--- Task requirements ---
Go over the lines below, and when one contains the word "computer", copy it.

Data extracted from a collection
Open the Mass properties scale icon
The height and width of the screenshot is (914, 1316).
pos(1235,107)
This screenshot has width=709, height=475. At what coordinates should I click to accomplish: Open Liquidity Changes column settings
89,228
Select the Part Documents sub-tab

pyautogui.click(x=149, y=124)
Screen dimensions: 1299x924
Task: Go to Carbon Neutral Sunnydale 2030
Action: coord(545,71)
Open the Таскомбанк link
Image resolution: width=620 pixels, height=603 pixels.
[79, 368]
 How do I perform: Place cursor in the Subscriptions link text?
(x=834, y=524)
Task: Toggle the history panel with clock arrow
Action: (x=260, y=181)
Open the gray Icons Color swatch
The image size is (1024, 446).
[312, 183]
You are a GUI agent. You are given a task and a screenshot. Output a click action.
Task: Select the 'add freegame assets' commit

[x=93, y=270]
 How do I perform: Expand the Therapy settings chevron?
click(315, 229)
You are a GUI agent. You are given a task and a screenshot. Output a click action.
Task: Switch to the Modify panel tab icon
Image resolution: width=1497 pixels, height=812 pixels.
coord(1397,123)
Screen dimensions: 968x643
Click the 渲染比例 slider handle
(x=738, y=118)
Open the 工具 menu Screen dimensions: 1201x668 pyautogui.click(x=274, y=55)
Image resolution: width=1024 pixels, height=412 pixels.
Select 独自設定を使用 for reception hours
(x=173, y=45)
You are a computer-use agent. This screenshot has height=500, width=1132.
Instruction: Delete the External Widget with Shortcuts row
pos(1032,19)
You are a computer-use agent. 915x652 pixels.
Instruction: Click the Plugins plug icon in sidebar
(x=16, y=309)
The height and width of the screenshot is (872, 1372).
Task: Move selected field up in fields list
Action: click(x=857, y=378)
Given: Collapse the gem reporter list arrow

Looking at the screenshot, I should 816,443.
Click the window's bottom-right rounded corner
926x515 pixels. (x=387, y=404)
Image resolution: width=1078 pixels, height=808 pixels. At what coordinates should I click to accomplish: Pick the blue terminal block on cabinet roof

--- Output below ---
You are a computer-use agent. This screenshot has height=500, width=1132.
You are a computer-use agent. 915x652 pixels.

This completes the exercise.